Atty. Nonnatus Chua, one of the lawyers of SCP, insisted that the liquidation proceedings order from Judge Galvez is illegal because there are still a lot of prejudicial issues that were left hanging and were not considered by the court.

“We have several prejudicial issues which must be resolved first. In the case of liquidation, it must come after the order of such liquidation becomes final. After approval of the rehabilitation plan by the lower court, the remedy is Rule 65 and a Motion for Reconsideration… we still have 15 days to file MR but the court did not take this into consideration,” Chua explained.

Moreover, Chua said the court has yet to clarify the confusion regarding the classification of creditors.

Aside from Banco De Oro (BDO), there are other creditor banks which has loaned SCP like Planters Bank, Chinabank, Land Bank of the Philippines at DEG (Deutsche Investitions-und Entwicklungsgesellschaft).

All banks enumerated are “secured creditors.” However, while the court hearing was being held, some of the lawyers of the said banks appealed as to how and why they were classified as “unsecured creditors.”

“Samakatuwid ay hindi accurate ang ginawang pag-classify sa bawat creditors. Paano naman natin masasabing parehas ang desisyon ng korte gayong sa pag-classify pa lamang ng mga creditors ay sablay na sila. To put order in this proceedings we should comply with the mandatory requisites,” Chua added.
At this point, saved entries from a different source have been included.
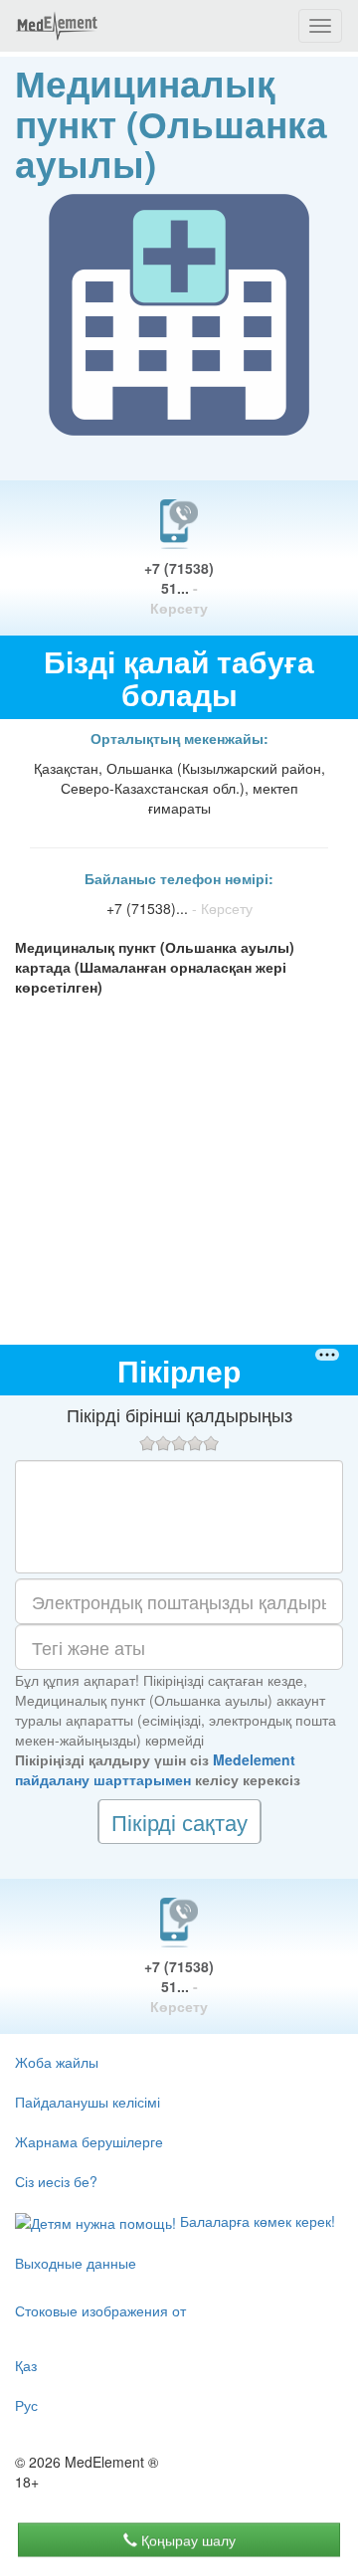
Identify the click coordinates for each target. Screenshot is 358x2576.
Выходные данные (75, 2263)
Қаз (26, 2365)
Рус (26, 2405)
He also noted that there is a big difference on the rights and responsibilities between a “secured” at “unsecured” creditor thus it is very important to determine their correct classification.

SCP is the only 100% Filipino-owned steel company in the country.

The lawyers of SCP have filed a number of Motion for Reconsideration (MR) but they felt that they have not received proper attention and consideration from the court. They are also asking Judge Galvez to inhibit from the case if he has delicadeza.

“Ang ipinagtataka namin ay kung bakit napakabilis ng desisyon niya na i-deny ang motion namin na i-suspend muna ang liquidation. Biro mo, last Friday lang namin yun inihain, tapos on the same day, dineny agad niya ito. At yung kanyang desisyon na inilabas pabor sa liquidation, parang prepared na rin at matagal na niyang ginawa.” Chua lamented.


  • Jane Ritz

    The steel industry in the Phillipians seems to be following that in the US. I visited some foundries years ago and now they’re either closed or on the brink of bankruptcy. In the Phillipians it sounds like the laws are pushing it out of business

  • Karen Hand

    I will admit that I am not familiar with the laws in the Phillipians; however, do they not have an option to appeal the decision to a higher court? There is a big difference in the classification of whether a creditor is classified as “secured” or “unsecured” as a secured creditor will be an entity that is guaranteed payment (or a portion of what is owed to them), whereas an unsecured creditor, more than likely, will not receive any compensation whatsoever.